▶ [EXERCISE MATERIAL]:
* * *

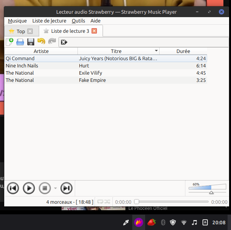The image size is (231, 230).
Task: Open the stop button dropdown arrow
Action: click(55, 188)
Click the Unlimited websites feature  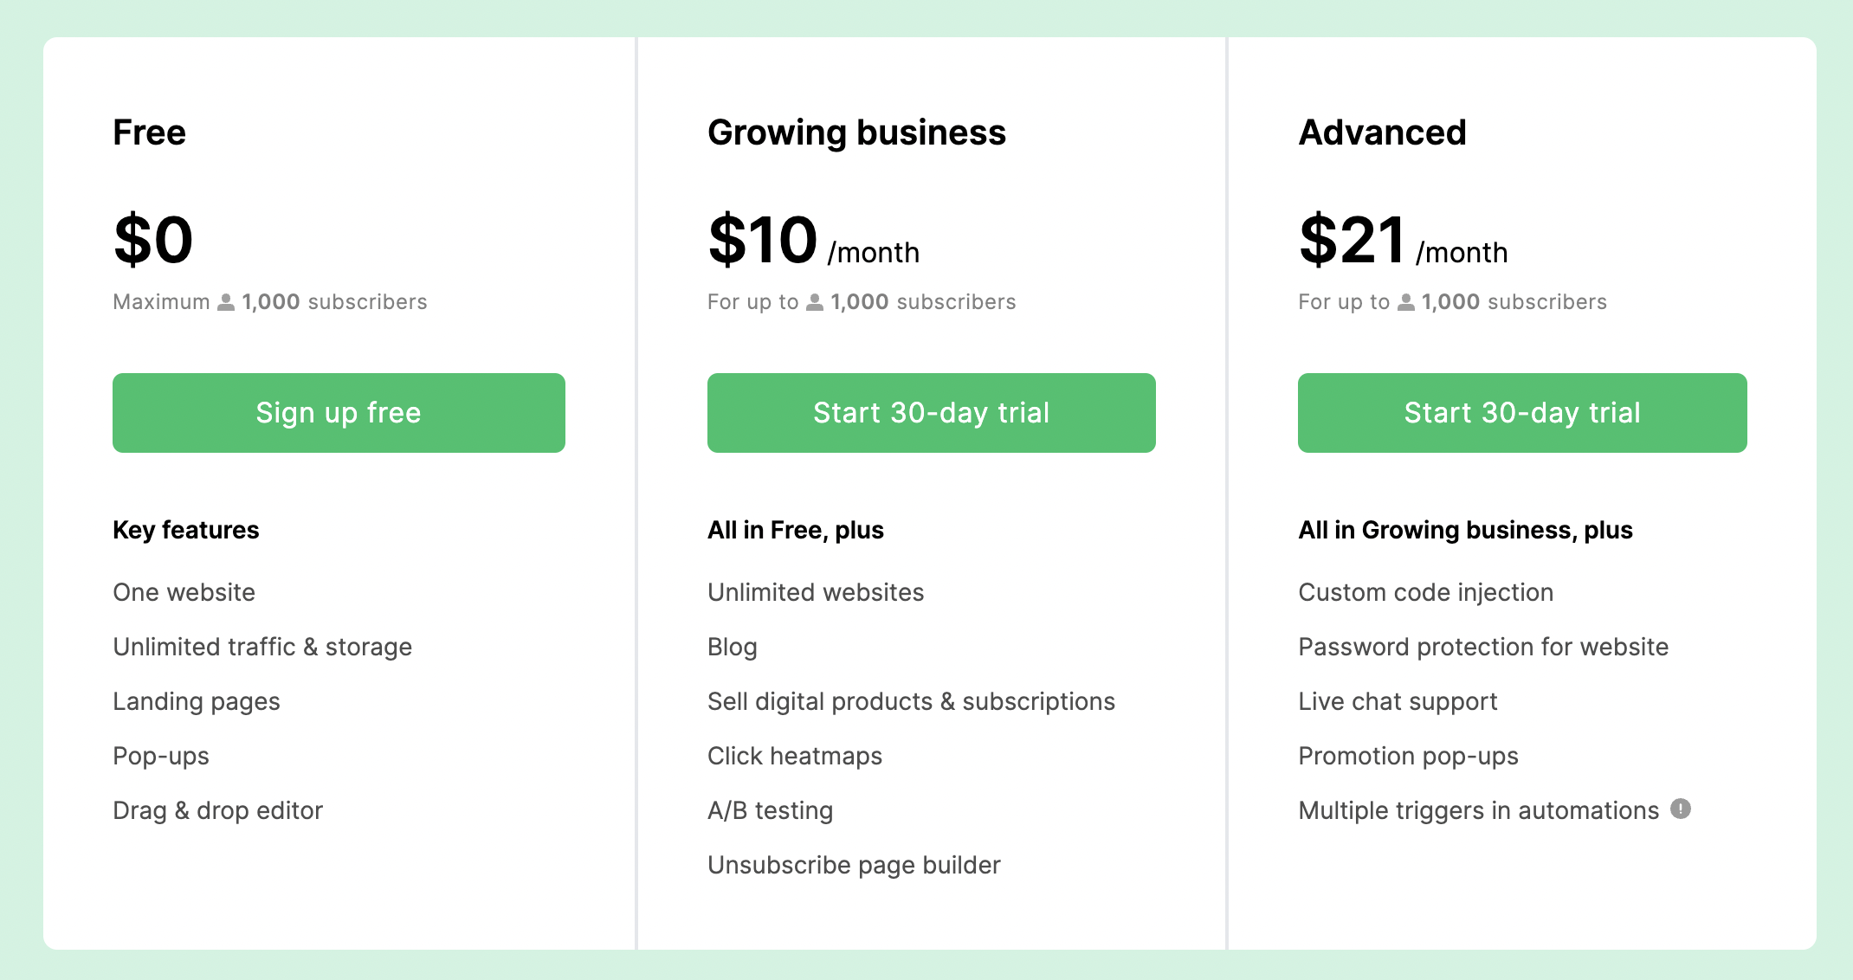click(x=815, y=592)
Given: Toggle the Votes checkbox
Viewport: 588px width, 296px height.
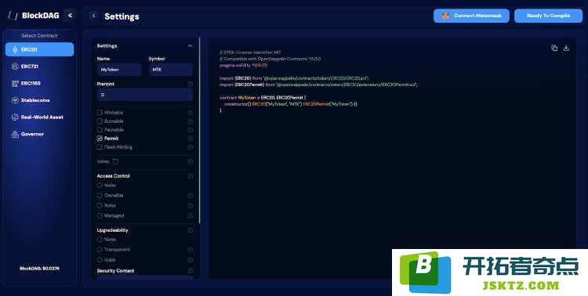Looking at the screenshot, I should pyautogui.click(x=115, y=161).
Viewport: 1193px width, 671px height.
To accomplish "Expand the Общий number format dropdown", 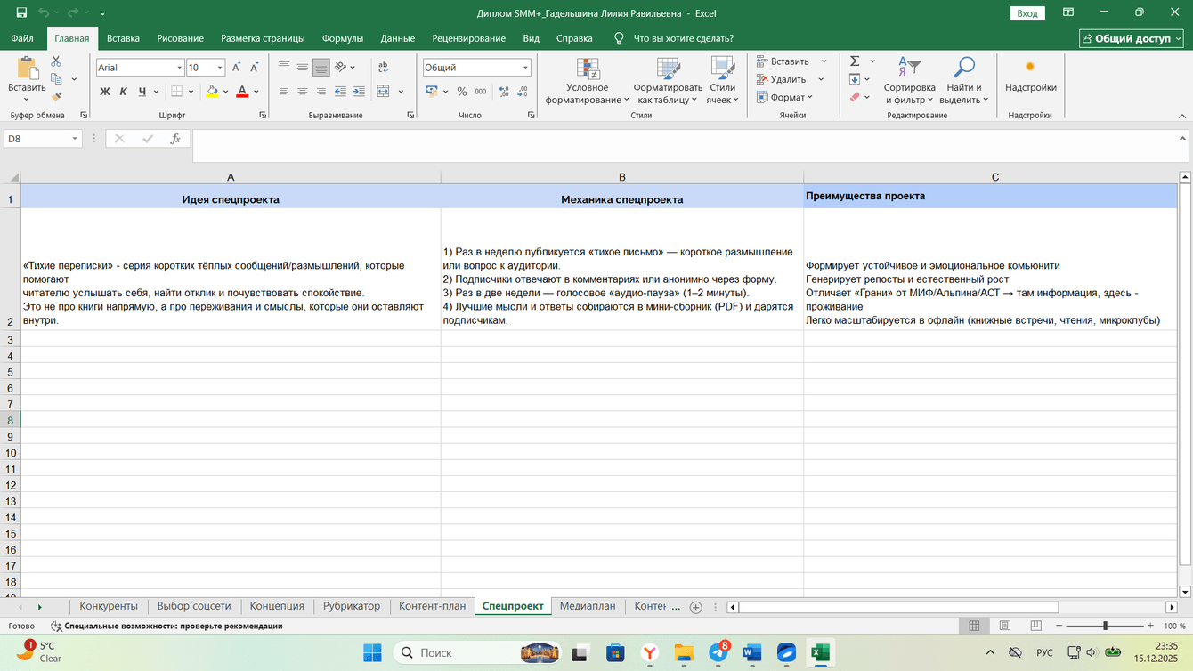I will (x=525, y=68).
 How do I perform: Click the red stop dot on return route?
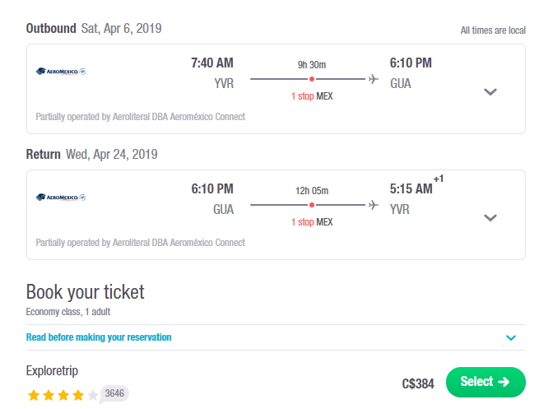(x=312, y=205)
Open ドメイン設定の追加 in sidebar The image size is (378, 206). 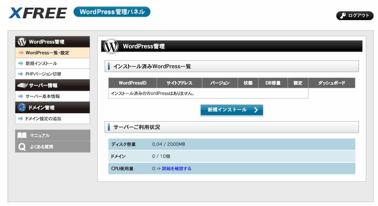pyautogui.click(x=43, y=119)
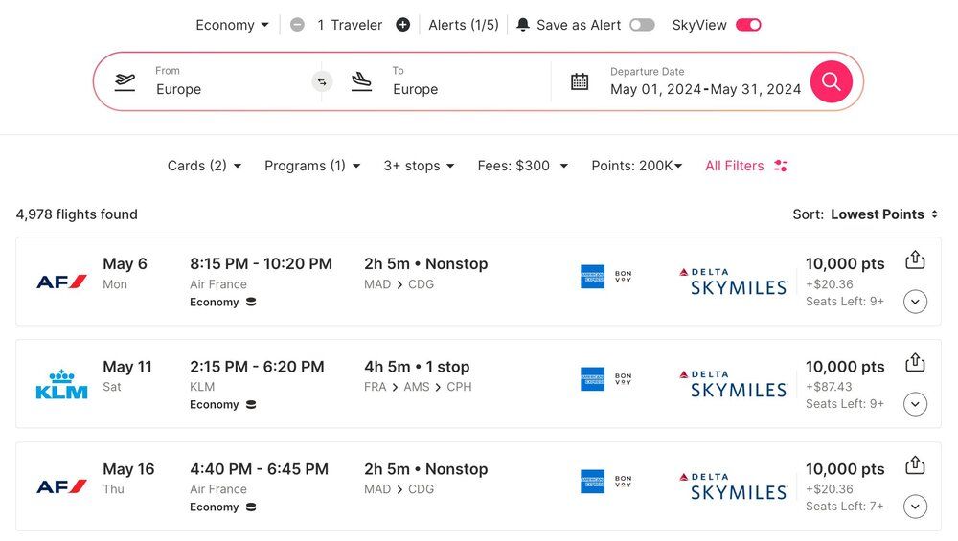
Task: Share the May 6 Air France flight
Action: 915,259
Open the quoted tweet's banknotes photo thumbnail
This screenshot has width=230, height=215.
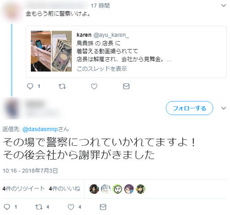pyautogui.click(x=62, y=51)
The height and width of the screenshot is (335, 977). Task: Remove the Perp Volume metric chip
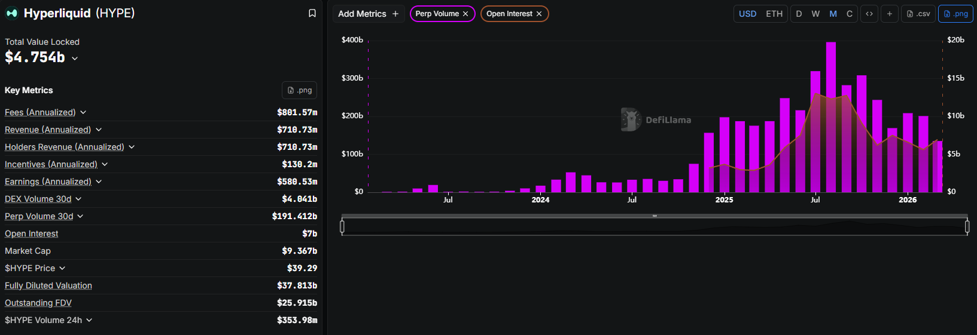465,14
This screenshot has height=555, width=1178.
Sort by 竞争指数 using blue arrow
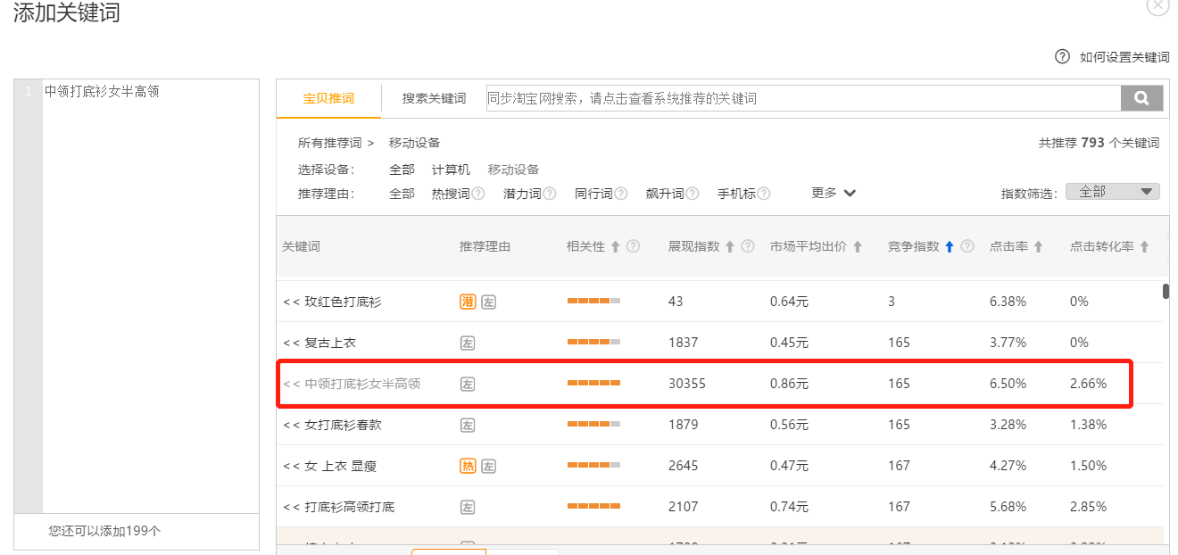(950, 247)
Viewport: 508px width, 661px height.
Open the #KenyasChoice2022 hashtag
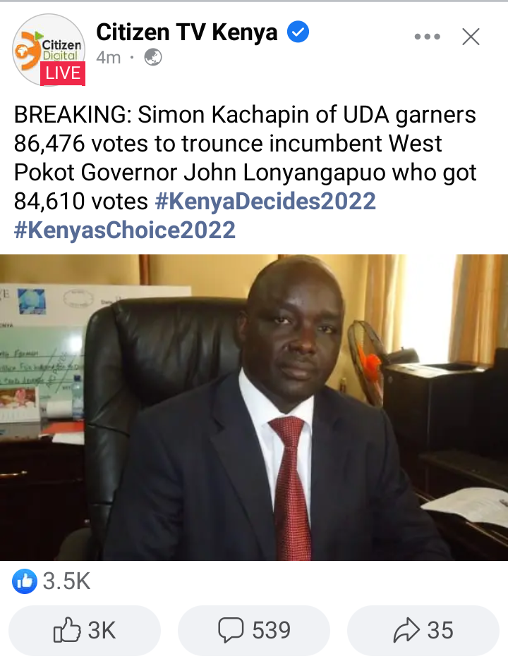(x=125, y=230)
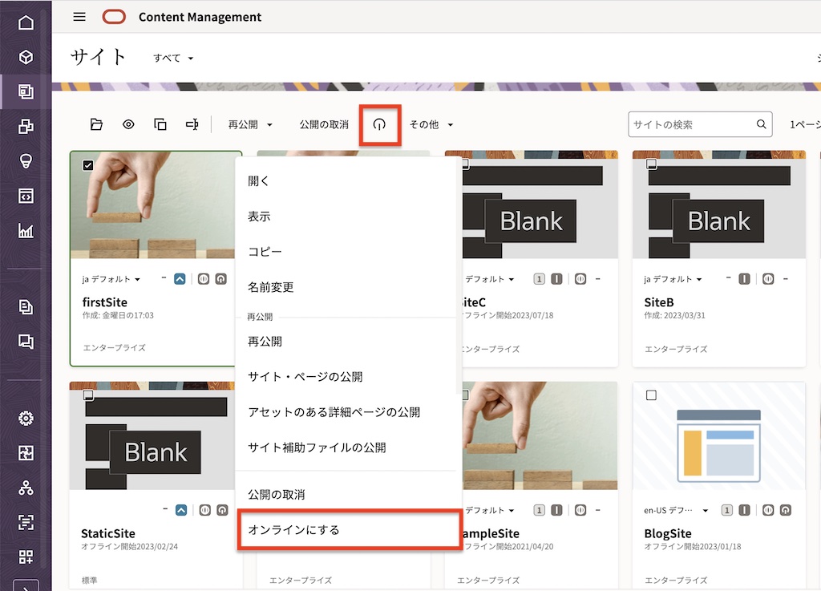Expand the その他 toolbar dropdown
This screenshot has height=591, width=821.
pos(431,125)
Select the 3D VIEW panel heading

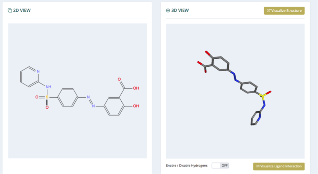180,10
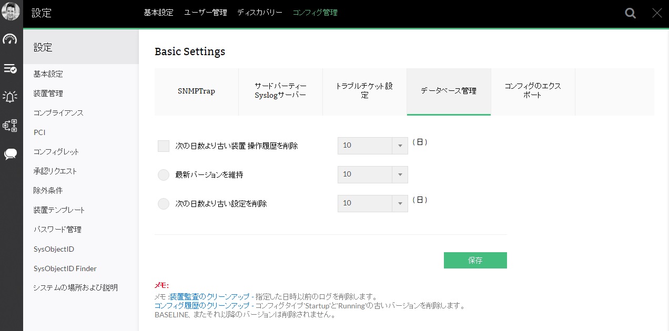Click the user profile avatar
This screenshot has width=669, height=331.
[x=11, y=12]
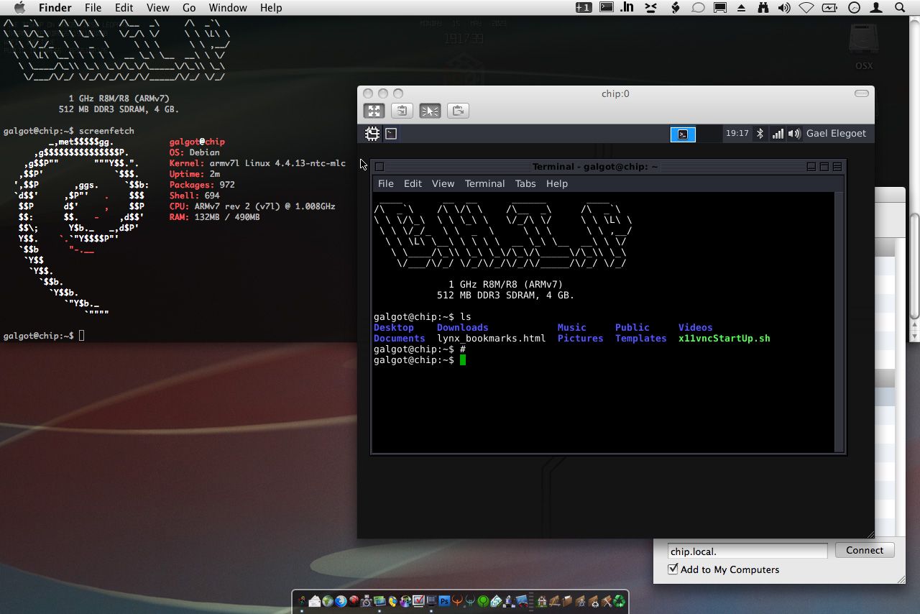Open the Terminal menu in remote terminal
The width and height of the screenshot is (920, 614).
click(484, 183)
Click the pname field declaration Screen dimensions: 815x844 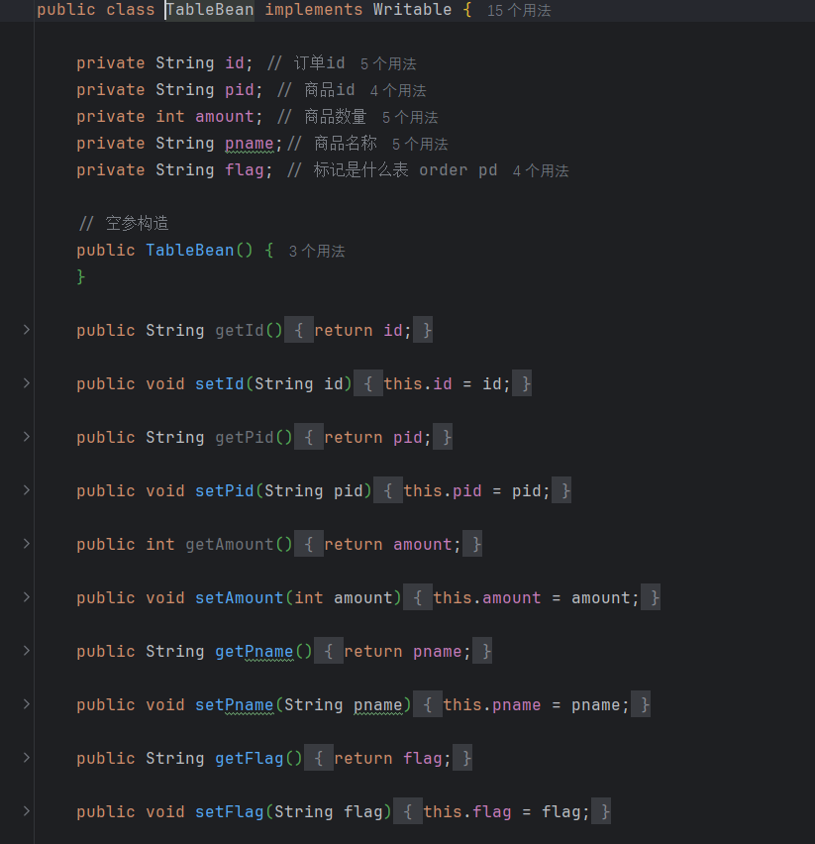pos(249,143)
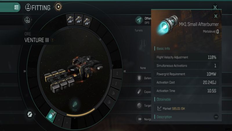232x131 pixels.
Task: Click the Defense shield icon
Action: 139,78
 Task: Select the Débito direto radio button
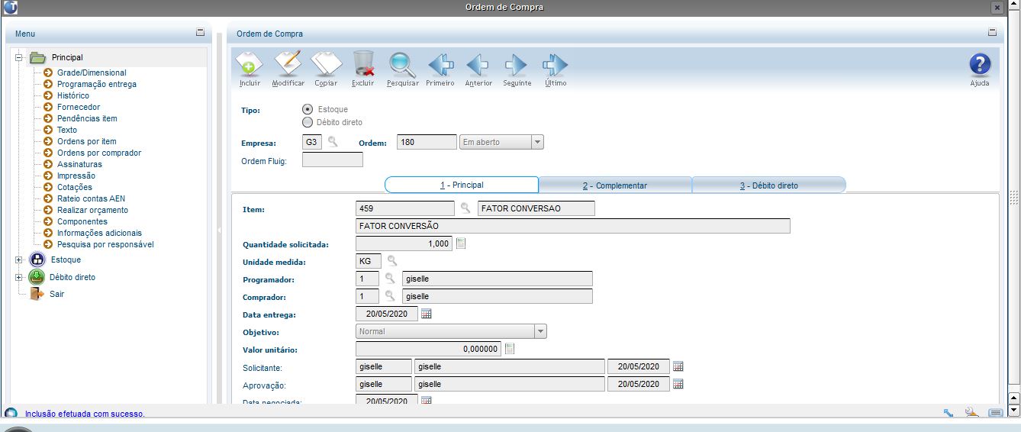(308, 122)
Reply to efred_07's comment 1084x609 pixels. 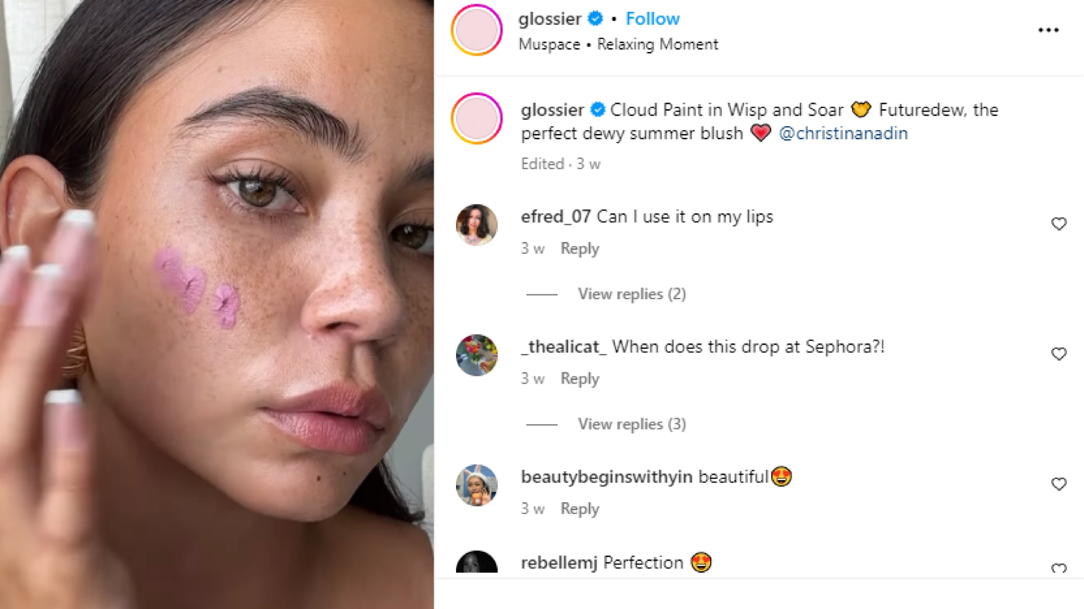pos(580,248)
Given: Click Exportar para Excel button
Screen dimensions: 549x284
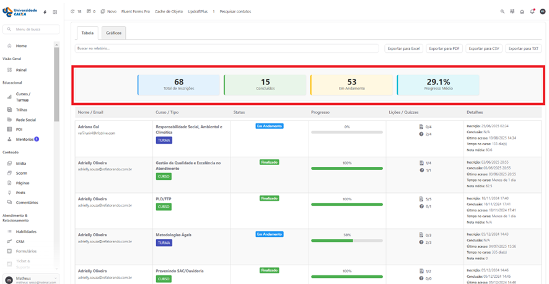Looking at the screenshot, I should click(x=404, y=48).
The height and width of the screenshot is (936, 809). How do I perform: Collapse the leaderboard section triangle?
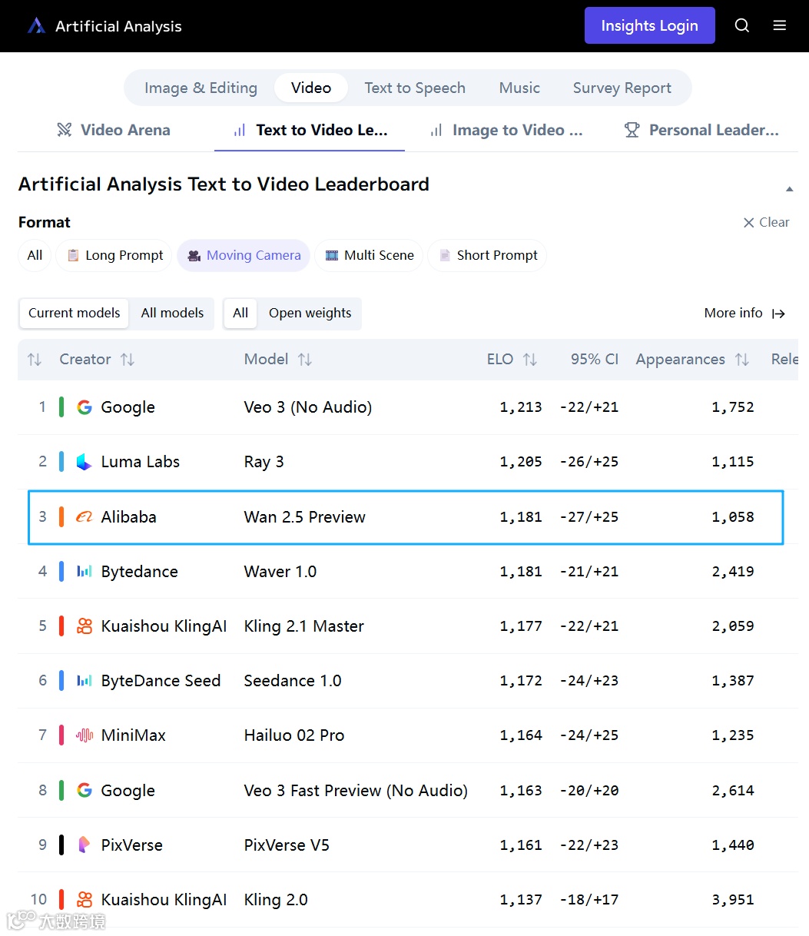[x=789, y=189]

* * *

▶ [PROBLEM STATEMENT]:
Which lines of the data include "Given"? Copy each of them.

▶ [REPLY]:
Given: Toggle the Votes checkbox
Given: Click Exportar para Excel button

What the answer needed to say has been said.